‘Death to the Euro.’ The handmade sign was pinned to the wall of a community centre in San Luis, a gentrified neighbourhood just inside the boundaries of Seville’s old city. It was a balmy Friday evening, but inside a crowd of around a hundred people were listening to a 45-minute PowerPoint presentation on puma, a new local currency for San Luis launched last month. Puma is the third local currency to be introduced in the Andalusian capital this year. Pepa and jara already circulate in Macarena, a working-class district on the other side of Seville’s city walls.
After explaining how the new currency would work – euros can be exchanged one-for-one for puma notes, which are valid in designated San Luis shops – the speaker took questions from the floor: an elderly man with a straw hat wanted to know if his local café would accept puma; a young mother asked how she could sign up for the scheme on-line.

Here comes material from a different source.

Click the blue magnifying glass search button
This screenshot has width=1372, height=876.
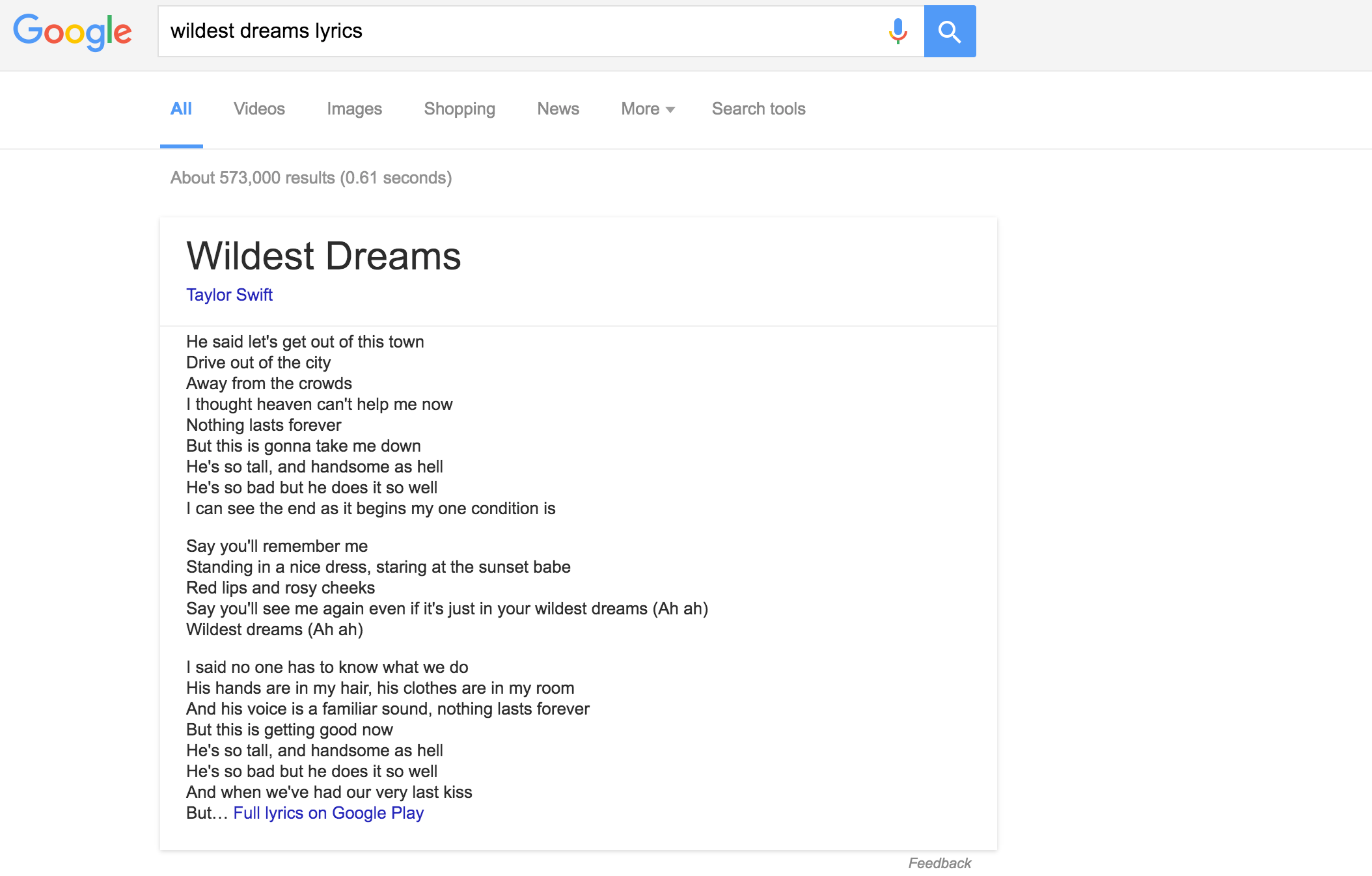point(949,31)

Repeated doses of EU-enforced austerity have hit Spain hard. Last week, the country officially slipped back into recession. The Spanish economy, the fifth largest in Europe, is expected to contract by 1.7 per cent in 2012.

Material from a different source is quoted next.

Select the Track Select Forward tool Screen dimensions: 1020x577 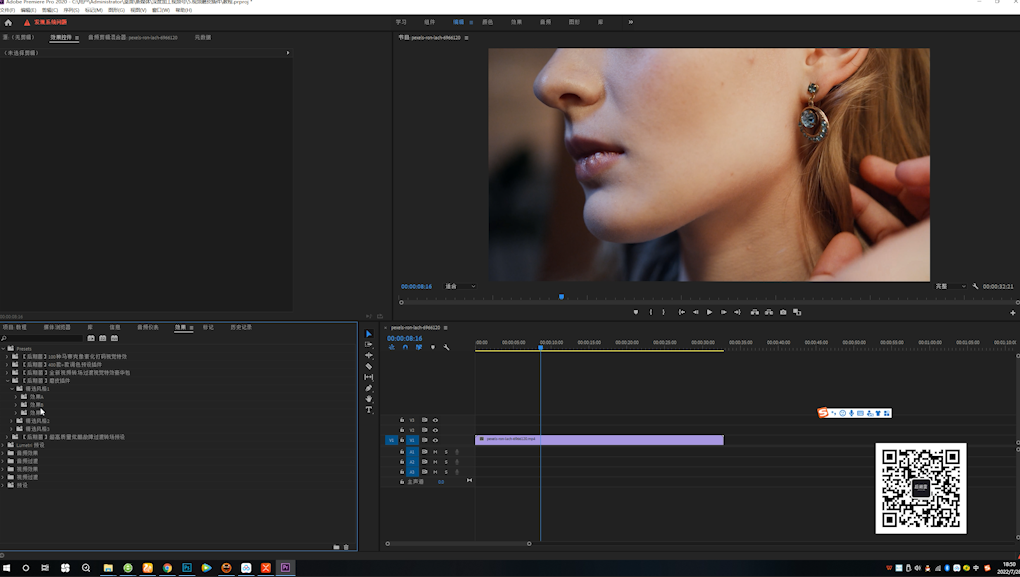pyautogui.click(x=368, y=344)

In the slipstream of the Eurozone crisis, local currencies – perfectly legal, so long as income tax is paid – have proliferated across Spain. The zoquito has circulated in parts of Galicia since 2007. Local currencies are proving popular in the UK, too: the Totnes pound has been around since 2007; the Brixton pound, with a natty picture of Ziggy Stardust on the tenner, emerged in 2009; the Bristol pound is about to launch.

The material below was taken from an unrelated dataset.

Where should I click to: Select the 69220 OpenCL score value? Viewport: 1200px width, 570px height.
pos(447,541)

Local currencies tend to circulate more rapidly than national (or transnational) currencies, as well as keeping money in the area, with the result that local economic activity increases. In 1932, the mayor of Wörgl in Austria replaced the faltering national currency with specially printed ‘Certified Compensation Bills’. Inspired by Silvio Gesell’s theory of ‘free-flowing money’, the Wörgl bills were designed to depreciate by 1 per cent of their value each month in order to promote rapid circulation and dissuade hoarding. Within weeks Wörgl had almost full employment. A new ski jump was built. Roads were repaired. Six neighbouring villages soon copied the ‘miracle of Wörgl’. In 1933, the Austrian Supreme Court upheld the Central Bank’s monopoly over the issuing of currency. Thirteen months after it began, Worgl’s experiment was over; within weeks joblessness in the town returned to around 30 per cent.
At the end of the evening in Seville, plates of runny omelette were passed around the room. An activist in his late twenties – a member of Spain’s M15, or indignados, movement – said the presentation was ‘fantastic’: ‘He wasn’t just talking about money, he was talking about trying to create a new society. We need another system. The currency is just a tool.’